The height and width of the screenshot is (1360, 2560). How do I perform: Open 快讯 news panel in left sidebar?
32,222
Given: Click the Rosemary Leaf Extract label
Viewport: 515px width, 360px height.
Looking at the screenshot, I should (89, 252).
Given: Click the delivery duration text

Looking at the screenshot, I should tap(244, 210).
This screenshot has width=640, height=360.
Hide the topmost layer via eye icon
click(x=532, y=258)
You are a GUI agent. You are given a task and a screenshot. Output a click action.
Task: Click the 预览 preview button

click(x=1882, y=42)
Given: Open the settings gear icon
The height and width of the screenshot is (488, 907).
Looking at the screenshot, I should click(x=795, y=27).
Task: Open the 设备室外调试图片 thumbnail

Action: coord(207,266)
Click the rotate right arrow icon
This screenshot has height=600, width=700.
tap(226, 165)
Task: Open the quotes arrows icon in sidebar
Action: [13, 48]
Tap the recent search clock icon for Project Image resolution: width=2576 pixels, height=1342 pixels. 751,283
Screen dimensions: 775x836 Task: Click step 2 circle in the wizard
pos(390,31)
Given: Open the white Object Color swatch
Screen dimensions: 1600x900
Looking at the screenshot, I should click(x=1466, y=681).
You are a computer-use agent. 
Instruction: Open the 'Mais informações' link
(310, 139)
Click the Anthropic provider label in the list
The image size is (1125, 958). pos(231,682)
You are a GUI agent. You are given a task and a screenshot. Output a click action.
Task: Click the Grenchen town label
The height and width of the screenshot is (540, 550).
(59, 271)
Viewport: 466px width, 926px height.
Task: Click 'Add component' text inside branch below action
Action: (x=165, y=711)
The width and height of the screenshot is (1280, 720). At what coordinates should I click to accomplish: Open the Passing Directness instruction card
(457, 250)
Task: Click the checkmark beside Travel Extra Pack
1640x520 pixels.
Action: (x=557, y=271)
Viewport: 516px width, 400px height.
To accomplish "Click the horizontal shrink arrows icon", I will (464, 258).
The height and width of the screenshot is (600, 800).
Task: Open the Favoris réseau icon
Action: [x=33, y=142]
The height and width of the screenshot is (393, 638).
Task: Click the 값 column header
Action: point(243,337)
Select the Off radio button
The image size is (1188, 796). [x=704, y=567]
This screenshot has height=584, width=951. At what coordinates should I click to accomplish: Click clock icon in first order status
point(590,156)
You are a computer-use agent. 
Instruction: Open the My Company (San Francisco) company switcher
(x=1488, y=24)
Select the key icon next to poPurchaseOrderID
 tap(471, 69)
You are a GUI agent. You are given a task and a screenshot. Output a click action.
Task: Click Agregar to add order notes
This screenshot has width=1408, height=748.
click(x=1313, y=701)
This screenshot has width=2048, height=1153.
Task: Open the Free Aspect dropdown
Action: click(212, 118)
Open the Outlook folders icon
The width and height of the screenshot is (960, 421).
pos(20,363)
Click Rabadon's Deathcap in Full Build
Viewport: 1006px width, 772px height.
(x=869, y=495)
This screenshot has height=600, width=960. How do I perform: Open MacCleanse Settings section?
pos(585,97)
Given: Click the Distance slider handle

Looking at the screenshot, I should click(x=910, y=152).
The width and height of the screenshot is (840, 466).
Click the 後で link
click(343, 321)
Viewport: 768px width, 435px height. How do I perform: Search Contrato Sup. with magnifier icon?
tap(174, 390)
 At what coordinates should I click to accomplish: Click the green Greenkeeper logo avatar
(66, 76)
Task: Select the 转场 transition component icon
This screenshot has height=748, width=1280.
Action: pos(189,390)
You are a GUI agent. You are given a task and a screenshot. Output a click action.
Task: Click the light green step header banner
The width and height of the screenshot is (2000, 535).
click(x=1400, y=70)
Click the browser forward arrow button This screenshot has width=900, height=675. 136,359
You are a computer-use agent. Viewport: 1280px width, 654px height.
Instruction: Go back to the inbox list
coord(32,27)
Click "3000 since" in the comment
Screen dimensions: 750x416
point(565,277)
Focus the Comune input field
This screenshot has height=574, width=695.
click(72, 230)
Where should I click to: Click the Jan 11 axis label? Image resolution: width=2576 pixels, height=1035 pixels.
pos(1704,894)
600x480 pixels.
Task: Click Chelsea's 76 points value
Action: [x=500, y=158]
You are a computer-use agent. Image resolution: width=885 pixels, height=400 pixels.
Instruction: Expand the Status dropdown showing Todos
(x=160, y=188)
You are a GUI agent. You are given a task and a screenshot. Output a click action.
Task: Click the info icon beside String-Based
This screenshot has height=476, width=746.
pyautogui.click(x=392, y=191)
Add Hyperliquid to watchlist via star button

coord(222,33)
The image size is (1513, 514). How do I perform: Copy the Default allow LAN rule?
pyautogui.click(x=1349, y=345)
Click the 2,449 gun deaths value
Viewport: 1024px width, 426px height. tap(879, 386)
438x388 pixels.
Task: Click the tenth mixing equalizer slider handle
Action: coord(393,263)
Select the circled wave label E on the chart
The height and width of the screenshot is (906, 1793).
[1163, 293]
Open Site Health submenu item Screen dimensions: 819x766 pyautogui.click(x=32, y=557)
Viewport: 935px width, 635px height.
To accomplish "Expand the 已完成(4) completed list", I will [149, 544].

> _Stated exercise_: Could you quote the listing above from the line with "Click the rotate right arrow icon" to the line with "Looking at the screenshot, I should click(x=1466, y=681).", keeping every line as it stands?

> _Full solution_:
Click the rotate right arrow icon
This screenshot has height=600, width=700.
tap(226, 165)
Task: Open the quotes arrows icon in sidebar
Action: [13, 48]
Tap the recent search clock icon for Project Image resolution: width=2576 pixels, height=1342 pixels. 751,283
Screen dimensions: 775x836 Task: Click step 2 circle in the wizard
pos(390,31)
Given: Open the white Object Color swatch
Screen dimensions: 1600x900
Looking at the screenshot, I should click(x=1466, y=681).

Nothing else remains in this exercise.